■ Problem ■
Extend the article about the SMAST video analysis system, picking up right after its final sentence.

■ Document segment ■
Reviewed by Lexie CornerOct 17 2024
Researchers from the University of Virginia have developed an AI-driven intelligent video analyzer capable of identifying human actions in video footage with unprecedented accuracy and precision, according to a study published in IEEE Transactions on Pattern Analysis and Machine Intelligence.
What if a security camera could not only record footage but also understand the activity it captures, making a real-time distinction between normal activity and potentially harmful behavior? Researchers at the University of Virginia’s School of Engineering and Applied Science are working towards this future with their recent development of the Semantic and Motion-Aware Spatiotemporal Transformer Network (SMAST). This system could enhance public safety, surveillance, healthcare motion tracking, and autonomous vehicle navigation in complex environments.
This AI technology opens doors for real-time action detection in some of the most demanding environments. It is the kind of advancement that can help prevent accidents, improve diagnostics, and even save lives.
Scott T. Acton, Study Lead Researcher, Professor and Chair, Department of Electrical and Computer Engineering, University of Virginia
AI-Driven Innovation for Complex Video Analysis
How does SMAST work? At its core, it relies on artificial intelligence to identify and interpret complex human behaviors. The system is powered by two key elements.
First, a multi-feature selective attention model helps the AI filter out irrelevant details, focusing on the most important parts of a scene, like specific actions or objects. This enables more accurate event detection, such as recognizing when someone is throwing a ball rather than just moving their arm.
Second, a motion-aware 2D positional encoding algorithm allows the AI to track movement over time. For instance, in videos where people change positions frequently, this tool helps the AI remember and understand those movements and their relationships.

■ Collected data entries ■
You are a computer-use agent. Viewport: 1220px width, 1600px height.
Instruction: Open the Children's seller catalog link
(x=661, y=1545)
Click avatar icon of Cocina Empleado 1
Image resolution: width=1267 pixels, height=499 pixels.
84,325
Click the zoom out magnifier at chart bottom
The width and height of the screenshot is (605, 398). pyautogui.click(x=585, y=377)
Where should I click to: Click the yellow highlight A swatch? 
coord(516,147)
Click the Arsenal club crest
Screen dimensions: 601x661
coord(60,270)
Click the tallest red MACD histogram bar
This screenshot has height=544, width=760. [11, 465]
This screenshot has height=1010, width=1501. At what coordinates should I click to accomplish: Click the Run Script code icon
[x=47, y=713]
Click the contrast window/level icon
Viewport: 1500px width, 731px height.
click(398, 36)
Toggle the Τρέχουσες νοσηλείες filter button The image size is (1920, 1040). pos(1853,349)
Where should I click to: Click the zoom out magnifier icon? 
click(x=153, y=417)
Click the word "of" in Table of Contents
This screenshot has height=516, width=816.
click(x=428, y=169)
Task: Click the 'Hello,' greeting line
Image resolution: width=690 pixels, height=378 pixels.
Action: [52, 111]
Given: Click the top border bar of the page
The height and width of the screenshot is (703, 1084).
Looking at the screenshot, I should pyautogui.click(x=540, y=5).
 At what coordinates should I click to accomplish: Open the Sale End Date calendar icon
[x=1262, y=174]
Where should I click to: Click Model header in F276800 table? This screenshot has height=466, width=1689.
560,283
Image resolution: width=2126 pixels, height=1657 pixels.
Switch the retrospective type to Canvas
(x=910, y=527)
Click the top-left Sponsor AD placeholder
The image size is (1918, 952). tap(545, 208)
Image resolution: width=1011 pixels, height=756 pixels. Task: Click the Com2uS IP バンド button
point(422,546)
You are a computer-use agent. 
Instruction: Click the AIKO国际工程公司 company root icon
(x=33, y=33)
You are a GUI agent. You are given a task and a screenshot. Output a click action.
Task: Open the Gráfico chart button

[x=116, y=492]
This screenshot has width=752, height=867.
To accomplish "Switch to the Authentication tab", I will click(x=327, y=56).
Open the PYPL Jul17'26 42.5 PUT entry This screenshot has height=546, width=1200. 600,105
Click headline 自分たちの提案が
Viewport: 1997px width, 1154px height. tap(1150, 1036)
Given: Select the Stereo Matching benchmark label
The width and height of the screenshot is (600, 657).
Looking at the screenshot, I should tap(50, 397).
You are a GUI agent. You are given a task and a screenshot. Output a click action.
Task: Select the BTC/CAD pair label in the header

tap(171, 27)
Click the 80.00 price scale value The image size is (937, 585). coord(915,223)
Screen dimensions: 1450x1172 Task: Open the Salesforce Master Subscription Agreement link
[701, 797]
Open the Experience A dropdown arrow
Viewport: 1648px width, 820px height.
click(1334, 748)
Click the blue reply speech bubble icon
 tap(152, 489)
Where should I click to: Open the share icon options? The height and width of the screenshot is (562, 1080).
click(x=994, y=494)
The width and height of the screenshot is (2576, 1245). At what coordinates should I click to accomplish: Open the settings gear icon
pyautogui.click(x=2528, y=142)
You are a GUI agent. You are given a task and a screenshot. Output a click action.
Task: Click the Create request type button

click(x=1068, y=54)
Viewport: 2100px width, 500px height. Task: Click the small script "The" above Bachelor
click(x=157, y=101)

■ Task response ■
By combining these capabilities, SMAST can accurately identify complex movements in real time, making it highly effective in critical areas like autonomous driving, healthcare diagnostics, and surveillance.
SMAST represents a new approach to how machines recognize and understand human behavior. Current systems often struggle to capture the context of events in chaotic, continuous video footage. However, SMAST’s innovative design, powered by AI components that learn and adapt from data, allows it to track the dynamic interactions between people and objects with exceptional precision.
Setting New Standards in Action Detection Technology
This breakthrough enables the AI system to identify actions like a runner crossing the street, a doctor performing a complex procedure, or detecting a security threat in a crowded area. SMAST has already surpassed leading solutions in key academic benchmarks, including AVA, UCF101-24, and EPIC-Kitchens, setting new standards for accuracy and efficiency.
The societal impact could be huge. We are excited to see how this AI technology might transform industries, making video-based systems more intelligent and capable of real-time understanding.
Matthew Korban, Postdoctoral Research Associate, University of Virginia
Matthew Korban, Peter Youngs, and Scott T. Acton from the University of Virginia are the study authors.
The National Science Foundation (NSF), under Grant 2000487 and Grant 2322993, funded the study.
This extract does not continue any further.